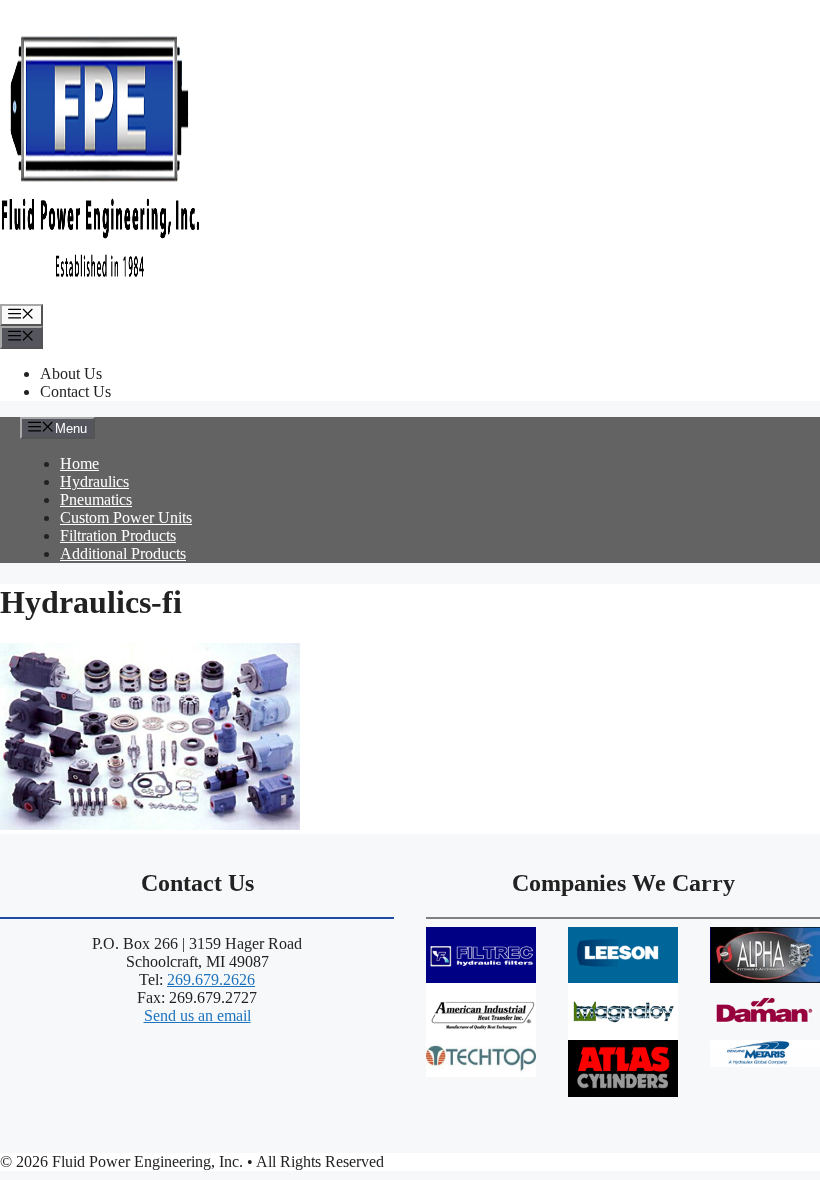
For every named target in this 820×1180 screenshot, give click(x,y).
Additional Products (123, 553)
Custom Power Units (126, 517)
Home (79, 463)
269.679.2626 (211, 979)
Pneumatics (96, 499)
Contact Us (75, 391)
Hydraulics (94, 481)
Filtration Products (118, 535)
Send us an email (197, 1015)
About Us (71, 373)
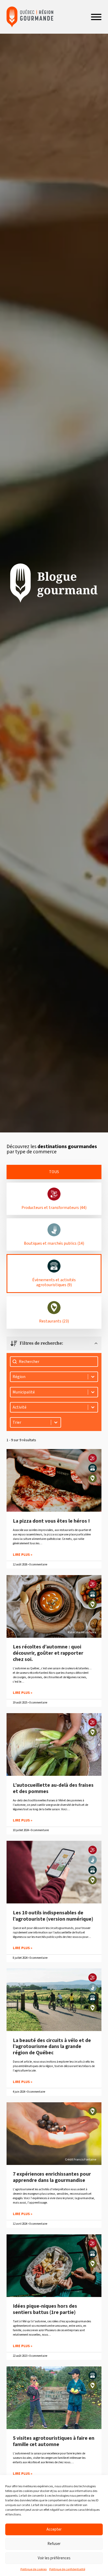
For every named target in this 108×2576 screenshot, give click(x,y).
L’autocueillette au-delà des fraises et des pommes (53, 1788)
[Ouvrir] (96, 17)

——

_What is expected_: Could the entries above be copied out exactly, with no pictures included?

_Task solution_:
For every named target in this 820×1180 screenshot, give click(x,y).
Additional Products (123, 553)
Custom Power Units (126, 517)
Home (79, 463)
269.679.2626 (211, 979)
Pneumatics (96, 499)
Contact Us (75, 391)
Hydraulics (94, 481)
Filtration Products (118, 535)
Send us an email (197, 1015)
About Us (71, 373)
For every named target in this 108×2576 screenshot, give click(x,y).
L’autocueillette au-delà des fraises et des pommes (53, 1788)
[Ouvrir] (96, 17)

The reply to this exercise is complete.